Improvements in desorption rate and electrode stability of membrane capacitive deionization systems by optimizing operation parameters.

Water Res

Center for Future Sustainable Technology, Department of Chemical Engineering, Kongju National University, 1223-24, Cheonan-daero, Seobuk-gu, Cheonan-si, Chungnam-do 31080, South Korea. Electronic address:

Published: July 2022

The operating parameters necessary to improve the desorption rate of a membrane capacitive deionization (MCDI) system while controlling the Faradaic reactions were studied. The total charge (Q) accumulated in the carbon electrode was set as the main operating parameter determining the desorption rate of the MCDI system. After adsorption was performed until the preset Q value was reached using the MCDI unit cell, desorption was performed at a cell potential of -0.2 V. As a result of this MCDI operation, the average desorption rate increased in proportion to the Q value.
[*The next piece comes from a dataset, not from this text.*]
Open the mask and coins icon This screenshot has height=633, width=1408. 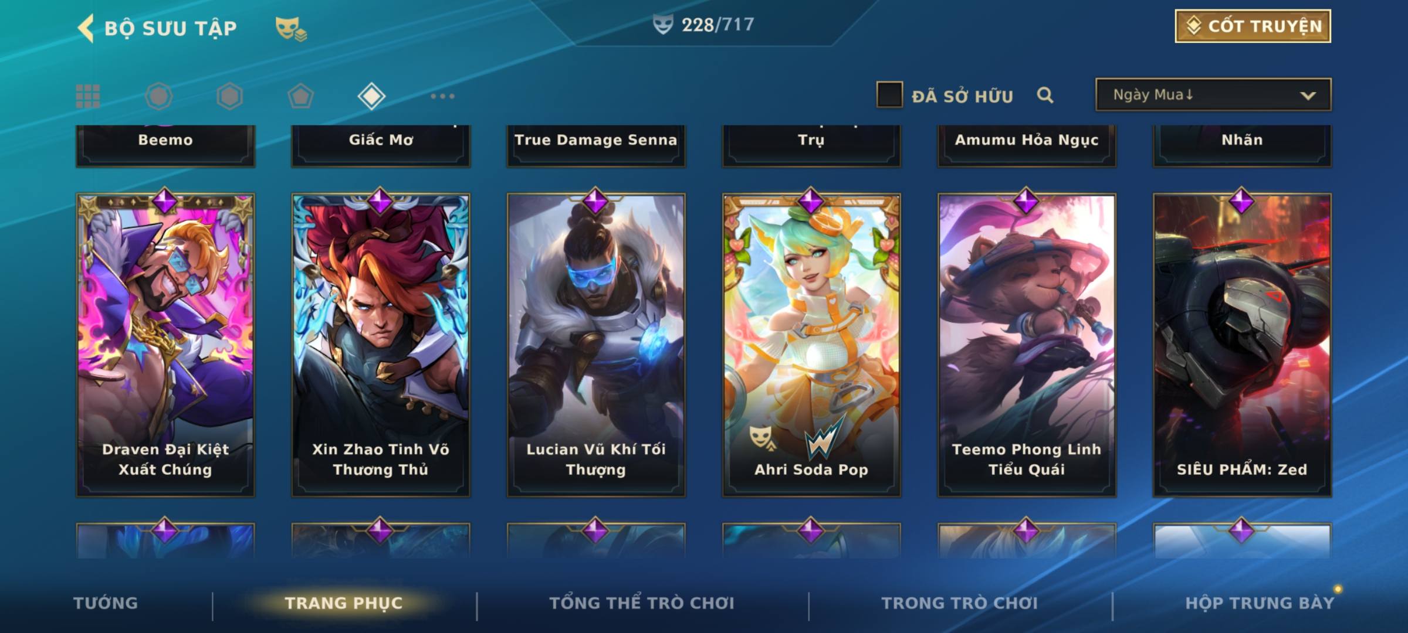click(291, 28)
Additionally, the ratio of desorption charge according to the desorption time was consistent regardless of Q. Through this, it could be seen that the desorption process of the MCDI system is similar to the discharge characteristic of a series circuit comprising a resistor (R) and a capacitor (C). If the desorption time is too short during the MCDI operation, some charges will remain in the carbon electrode. When the adsorption charge (Q) is supplied again, Q increases. When Q exceeds the maximum allowable charge (MAC), which is the total charge at the onset of Faradaic reactions, electrode reactions can occur. Through RC circuit analysis, a model equation for calculating the minimum desorption time required to operate a MCDI system without the occurrence of Faradaic reactions was derived. As a result of MCDI operation while changing the desorption time, the desalination performance almost matched the result predicted through the model equation. Additionally, it was found that the smaller Q is, the shorter the desorption time, resulting in a higher desalination rate of the MCDI system.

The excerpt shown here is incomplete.